Trained health extension workers correctly identify high blood pressure in rural districts of northwest Ethiopia: a diagnostic accuracy study
Background Hypertension is a public health issue in Ethiopia. The vast majority of cases remain undiagnosed and untreated. Early and accurate identification of hypertension can help with timely management and reduce the risk of complications. In resource-constrained rural settings where poor access to care and a shortage of healthcare providers are major barriers, task-sharing of some primary healthcare duties from well-trained healthcare workers to community health workers has been found to be a cost-effective strategy. This study aimed to assess the ability of trained health extension workers to correctly identify high blood pressure among adults in rural areas of northwest Ethiopia. Methods A cross-sectional study was conducted in rural areas of northwest Ethiopia from June to October 2020. Trained health extension workers and health professionals measured the blood pressure of 1177 study participants using a calibrated aneroid sphygmomanometer. A Kappa test statistic was used to compare the two sets of measurements for agreement. The sensitivity, specificity, positive, and negative predictive values were used to assess the validity of health extension workers’ ability to identify high blood pressure in comparison to health professionals. Results The trained health extension workers and health professionals identified 219 (18.6%) and 229 (19.5%) of the participants with high blood pressure, respectively. The inter-rater agreement between health extension workers and health professionals for high blood pressure detection was 91.2% (k = 0.912, 95% CI: 0.88, 0.94, p -value = 0.000). The sensitivity and specificity of high blood pressure detection by health extension workers were 90.8% (95% CI: 89.6, 92.0) and 98.8% (95% CI: 98.1, 99.5), respectively.

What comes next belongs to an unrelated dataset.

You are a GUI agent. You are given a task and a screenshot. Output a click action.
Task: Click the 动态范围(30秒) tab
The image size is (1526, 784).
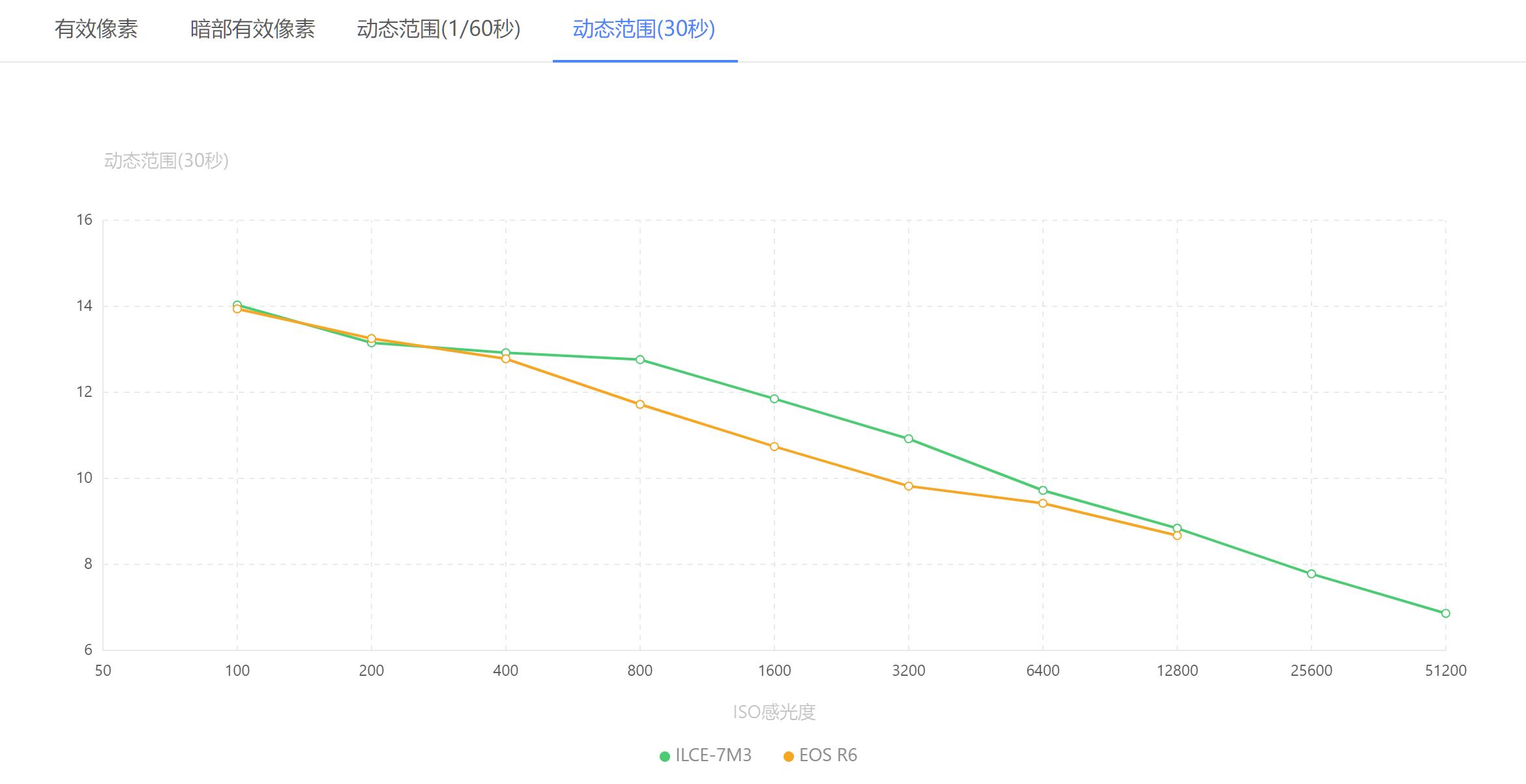pyautogui.click(x=644, y=29)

While the positive and negative predictive values were 95.0% (95% CI: 92.1, 97.9) and 97.8% (95% CI: 97.3, 98.3), respectively. Conclusions The inter-rater agreement between the trained health extension workers and health professionals on high blood pressure detection was excellent. The findings indicate that training health extension workers is a reliable and valid strategy for early detection of hypertension. Thus, the strategy can be integrated with the essential services provided by primary health care units at the village and health post level in rural settings.